>>>>>
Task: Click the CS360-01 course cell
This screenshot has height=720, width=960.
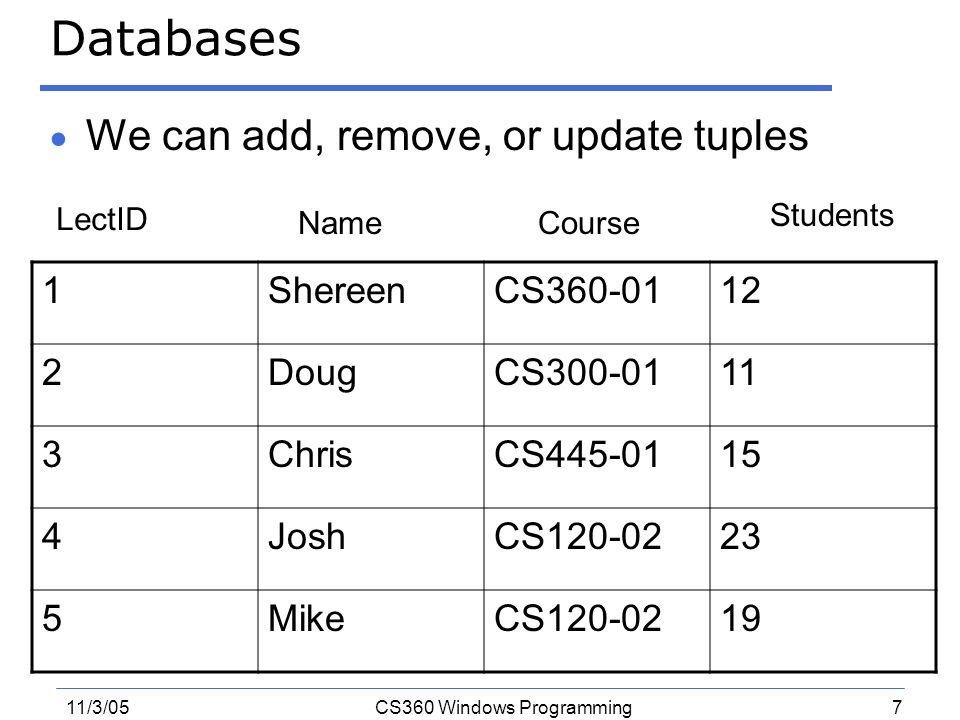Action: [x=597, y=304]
<<<<<
>>>>>
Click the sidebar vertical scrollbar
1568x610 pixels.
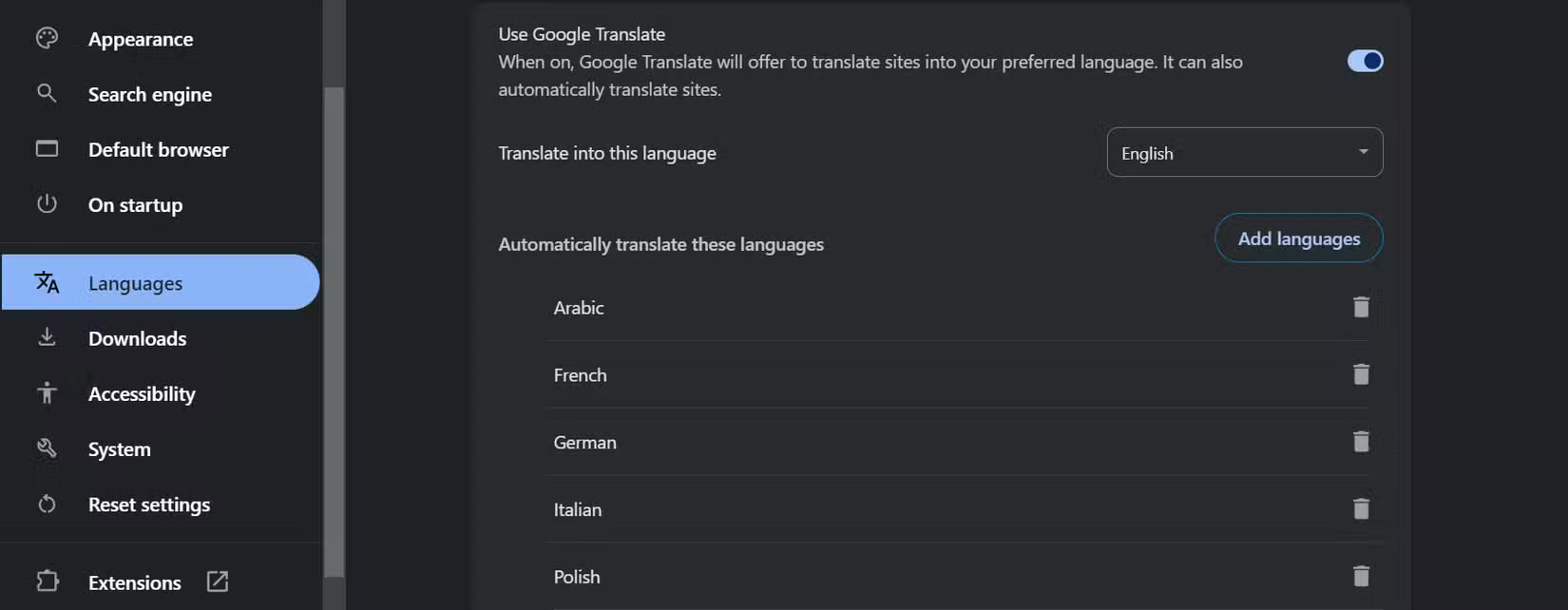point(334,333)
<<<<<
[WHAT YOU WILL DO] Write out the items word for word, from the line containing "Click the sidebar vertical scrollbar" through the line containing "point(334,333)", and leave the pictures out.

[REPLY]
Click the sidebar vertical scrollbar
1568x610 pixels.
point(334,333)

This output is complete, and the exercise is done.